How to Handle Injuries

By Matt Krumrie | May 28, 2015, 10:06 a.m. (ET)

Wrestlers are known for their mental and physical toughness. They often overcome many challenges to achieve great things. But they can’t perform at their best if they are injured or if they aren't taking necessary steps to prevent, rehabilitate and recover from injuries.

"Obviously, there's no way to entirely prevent wrestlers, or any athlete in any sport to be injury free," notes Jason Stauffenberg, a coach with the Team Illinois Women's National Freestyle/Folkstyle team. And in the world of youth wrestling—where growing bodies are still developing—rushing back from injury is especially ill-advised. 

"In Illinois there are tournaments every weekend of the year," says Stauffenberg. "If one of our own goes down regardless of severity, they know that there's time to get back. There's plenty of time to heal and get back to work and train and compete."

Not everyone in wrestling shares this attitude, but they should, says Doug Wyland, a sports medicine specialist and orthopedic surgeon at the Steadman Hawkins Clinic of the Carolinas. Wyland was an NCAA finalist and two-time All-American for the University of North Carolina in 1989 and 1990. He says the "wrestling tough" mentality can sometimes get wrestlers in trouble when it comes to dealing with injuries.

"A guy pops his shoulder out once or twice and hides it, not saying anything or refusing to go to the doctor because he wants to keep his spot in the starting lineup," says Wyland. "What he overlooks is, if it comes out the third time, the damage is far worse than if he had it taken care of after the first time."

Understanding limitations with an injury is crucial to managing rehabilitation, recovery and return, says Ian Assael, head coach of the Bison Legend Wrestling Club in Lewisburg, Pennsylvania.
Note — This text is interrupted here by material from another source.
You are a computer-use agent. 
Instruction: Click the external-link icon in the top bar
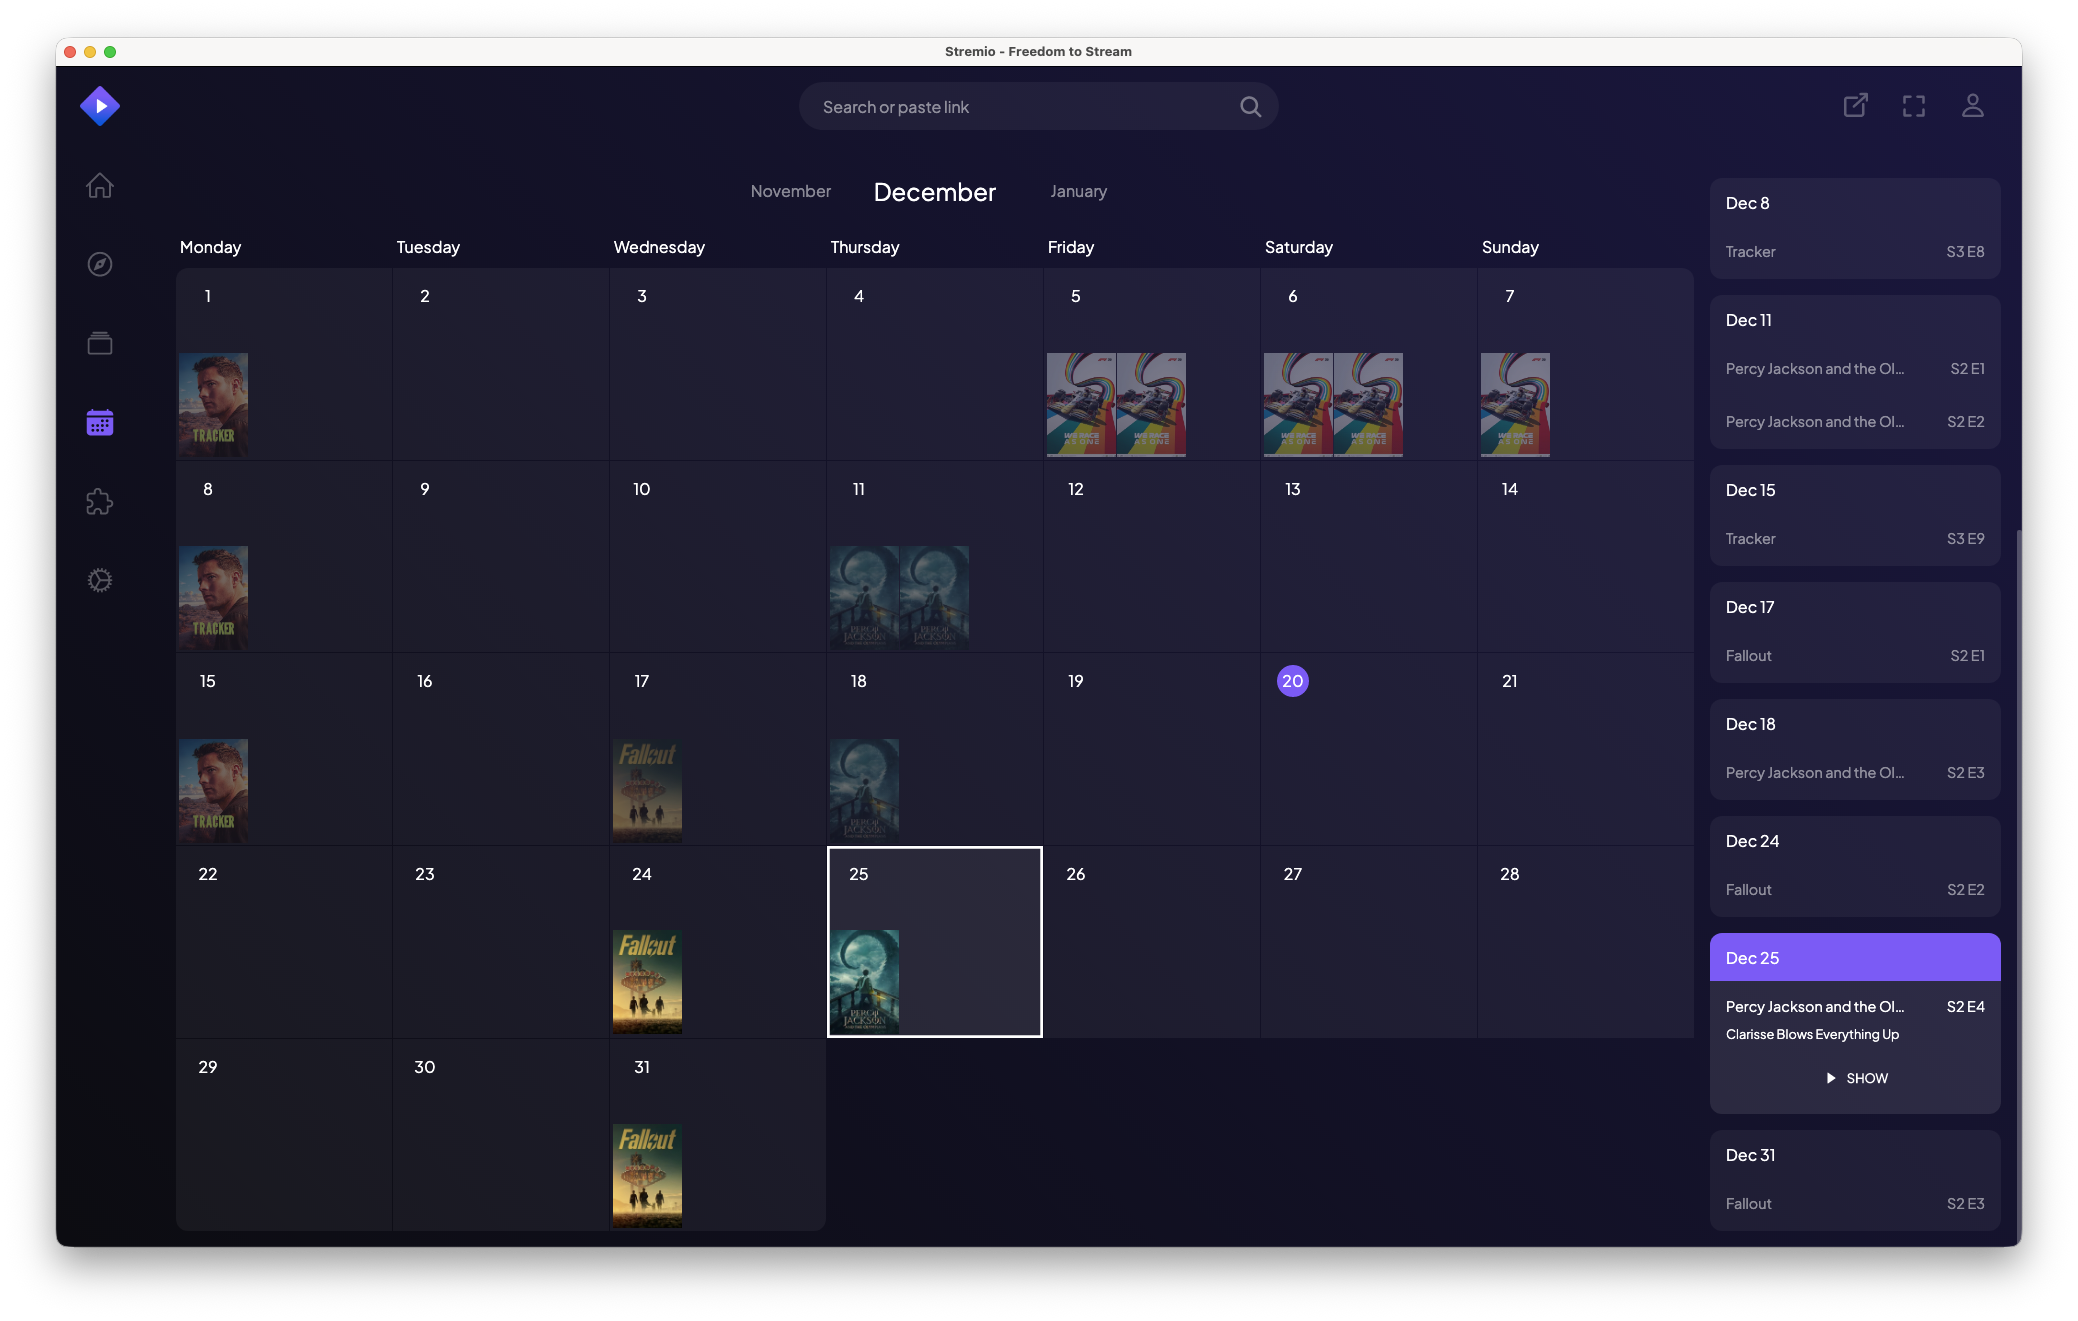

Once the details of the injury and the limitations associated with it have been identified, then a workout and rehabilitation program can be designed based on each individuals needs. And it’s key to realize every wrestler—and every injury—is different.

"If an elbow is injured, a wrestler can still do many things to stay in shape," says Assael. "If it's a knee, the limitations are different. In both cases there are alternative training methods a wrestler can do to be productive.”

Taking the necessary time to heal, especially at the youth level, is what’s most important, however.

"I think the key for parents and coaches is to support the athlete and be sure that they do not rush back to compete before they are ready," says Assael. "Many times when athletes return to soon from an injury they injure themselves further and actually delay their recovery."

Brandon Siakel, works closely with U.S. National Team members, including wrestlers, as a strength and conditioning coach with the United States Olympic Committee. He says that consistency, attention to detail, and patience are crucial in returning the athlete back to performing at a high level while decreasing the risk of the injury occurring again in the future.  Before starting any rehabilitation, the athlete should first consult with a certified sports medicine professional to provide guidance and that any rehabilitation plan should not be started without the guidance of that certified sports medicine professional. 

"The coach, athlete, parent, and strength and conditioning professional should devise a progressive strength and conditioning program that will work around the injured area without causing pain or compensatory movements," says Siakel. He adds that the rehabilitation process should include this checklist:

  • Physical benchmarks/standards that athlete must meet in order to progress in sport training/competition.
  • Predicted time-frame of rehabilitation process, with the understanding that the time-frame is not set in stone and is subject to change depending how athlete responds to rehabilitation.
  • Setting up a training volume and intensity timeline while striving for a timeline for return to action.

Differentiating between pain and injury is also important, Wyland says. Wrestlers may occasionally experience discomfort associated with prepatellar bursitis from banging knees while shooting on an opponent, or defending shots. "That's not an injury, that's pain," Wyland explains. But if your son or daughter is continuallycomplaining about any kind of pain or discomfort, he tells parents to get it checked out immediately by an athletic trainer, physical trainer, or sports medicine doctor.

Returning to competition should be done gradually after an injury, Wyland says. An individual should pass physical therapy tests, then specific milestones in practice and before returning to competitive matches. Patience is key, since recovery can be uneven at times. "It could be two steps forward and one step back, but it's progression,” says Wyland

"When you return from injury, you gain confidence the more you get back to full strength," says Wyland. "This helps mentally, and helps the wrestler hit the mat confident they are back to full strength. If you wrestle worried about the injury you won't wrestle your best and it will show."